With the example given in this lecture, what would occur if the market price falls to 0.4? It would still be above AVC but below MC.

Or is the difference simply that MC can turn out to be the same as AVC with constant unit costs (as in https://www.youtube.com/watch?v=7XDEo2o-wm0&index=2&list=PLMrpXL7ZxXYXIStJLFOAoYv2hPDhXMNQB)?
(1 vote) • I disagree with the claim in the video of study.com that you should keep producing until the TVC gets above the price while I agree with the claim in Khan Academy's video that you should keep producing as long as MR is larger than MC.

Let's use the data in the Khan Academy video to show why I think that.
When you keep producing until AVC = MR, you will produce 10,000 gallons of juice.
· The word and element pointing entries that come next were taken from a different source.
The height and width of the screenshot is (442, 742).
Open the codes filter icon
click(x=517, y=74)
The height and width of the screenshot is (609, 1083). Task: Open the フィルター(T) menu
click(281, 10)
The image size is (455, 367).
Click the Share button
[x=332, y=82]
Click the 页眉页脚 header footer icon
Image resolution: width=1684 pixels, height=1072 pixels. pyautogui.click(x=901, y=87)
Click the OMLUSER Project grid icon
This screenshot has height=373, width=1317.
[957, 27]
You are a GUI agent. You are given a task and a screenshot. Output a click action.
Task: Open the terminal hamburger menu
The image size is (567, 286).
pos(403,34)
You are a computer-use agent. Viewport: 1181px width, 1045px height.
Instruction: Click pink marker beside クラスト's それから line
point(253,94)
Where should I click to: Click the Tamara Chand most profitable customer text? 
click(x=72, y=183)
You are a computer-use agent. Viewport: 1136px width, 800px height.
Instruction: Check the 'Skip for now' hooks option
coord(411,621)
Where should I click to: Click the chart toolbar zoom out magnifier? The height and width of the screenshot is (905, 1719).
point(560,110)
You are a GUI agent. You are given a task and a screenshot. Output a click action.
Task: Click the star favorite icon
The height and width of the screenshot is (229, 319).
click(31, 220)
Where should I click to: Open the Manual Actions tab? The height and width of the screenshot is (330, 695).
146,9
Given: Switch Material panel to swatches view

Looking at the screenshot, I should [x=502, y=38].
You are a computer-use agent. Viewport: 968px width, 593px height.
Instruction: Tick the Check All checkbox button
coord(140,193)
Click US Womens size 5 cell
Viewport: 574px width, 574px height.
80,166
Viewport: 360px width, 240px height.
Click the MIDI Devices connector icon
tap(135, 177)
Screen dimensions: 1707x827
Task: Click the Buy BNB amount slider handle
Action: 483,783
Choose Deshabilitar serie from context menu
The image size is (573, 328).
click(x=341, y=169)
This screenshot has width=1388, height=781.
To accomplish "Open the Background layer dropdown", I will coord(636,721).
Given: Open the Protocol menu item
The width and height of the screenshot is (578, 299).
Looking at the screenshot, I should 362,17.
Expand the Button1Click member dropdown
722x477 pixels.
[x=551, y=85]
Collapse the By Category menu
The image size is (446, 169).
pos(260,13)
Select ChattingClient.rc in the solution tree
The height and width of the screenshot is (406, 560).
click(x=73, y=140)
The revenue is 10,000 * 0.4 = 4,000 and the total costs are 4,910, so the loss is \$910.

When you keep producing until MC = MR, you will produce 7,000 gallons of juice. The revenue is 7,000 * 0.4 = 2,800 and the total costs are 3410, so the loss is \$610. This loss is lower, so producing 7,000 gallons is wiser than producing 10,000 gallons.

On a final note, yes, price = marginal revenue. I hope this cleared things up.